16 thoughts on “Creating Actual vs Target Chart in Excel (2 Examples)”

  1. I noticed that the primary and secondary axis bounds do not match which made the comparisons off. I updated the secondary axis to match the primary and that worked; however, it doesn’t auto update if the primary changes.

  2. Thank you for sharing. Let me ask you about after setting actual as 2nd axis, I found that I got the target was lower than actual. I don’t know what am I do wrong. Please help me to solve this error.

  3. Any way to have the chart with target lines on horizontal bars? When i set the second series as a line chart, I can’t find a way to switch its axes. Thanks in advance

  4. is there somewhere in these tutorials a way to use a drop down to pick which to see – instead of making a chart per sales person? thank you

  5. Can the marker be dynamic following the width of the bar graph? For example if you filter only Q1 in the graph the actual data width will be wider than the target line marker?
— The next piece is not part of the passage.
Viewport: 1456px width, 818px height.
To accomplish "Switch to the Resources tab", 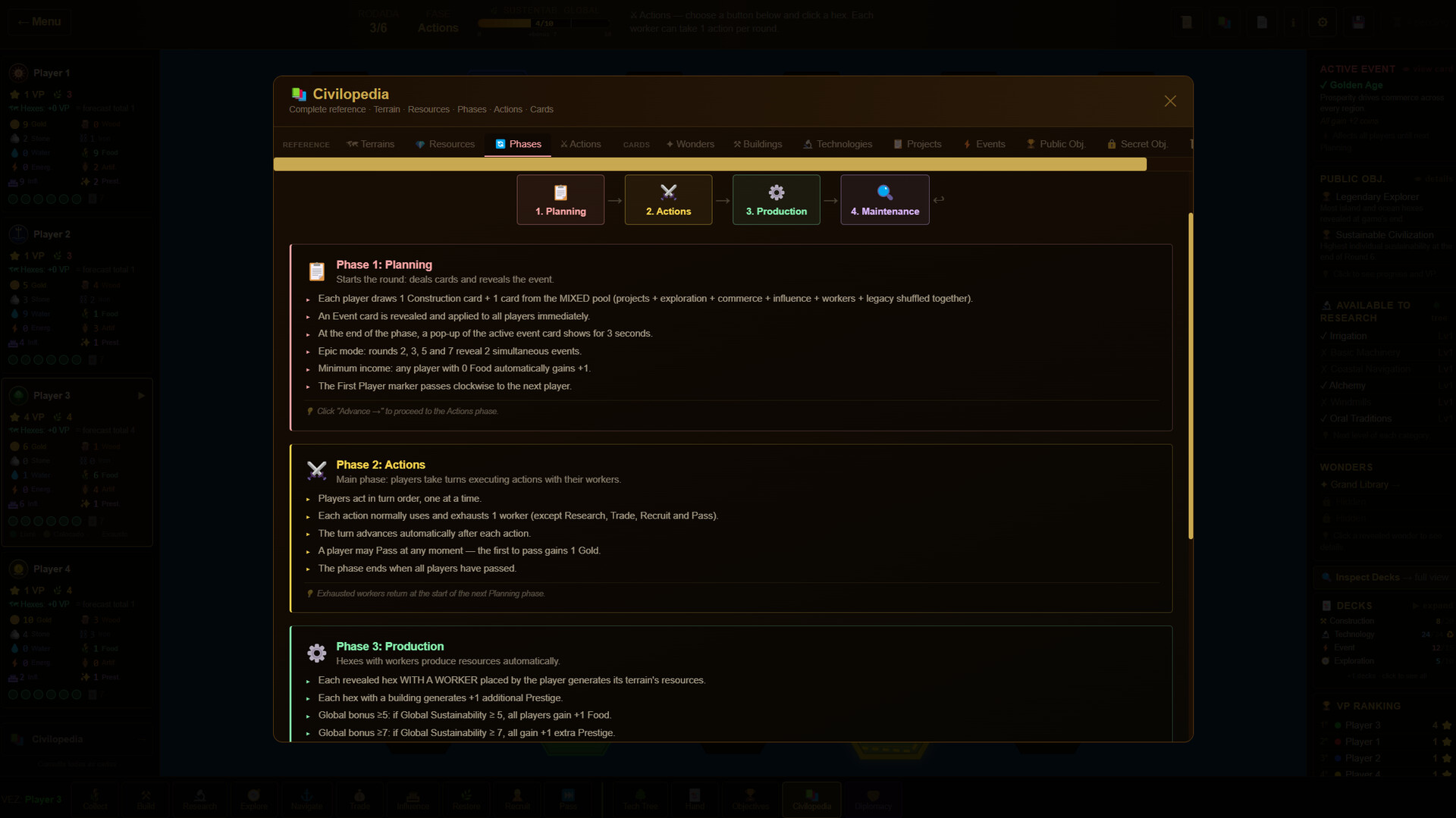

  6. How can i create a conditional fomatting in order to show the bars in
    green if ”actual” reaches or surpasses the target? And, of course, in
    red if the opposite happens?

  7. For the first chart, noticed that the secondary axis value is not in line with the primary axis value, this might create error if the secondary axis is removed afterthat.

  8. I recently saw this chart during a work meeting and wasn’t able to figure out how to created the target chart! Thank you for sharing this article… I was able to follow the steps fairly easily!

  9. How to do this in a BAR graph? (cluster) is this possible? please show me the sample how to do it, i tried but the graph doesn’t follow.

  10. the navigation and set up of the values as bars are incorrect. your percentage setup is completely different of what is in the file you have made available for download.

    • Hey Mike.. Thanks for pointing out. I missed one of the steps (to change gap width for Actual value from 150% to 200%). I have added it now, and it matches with the download file.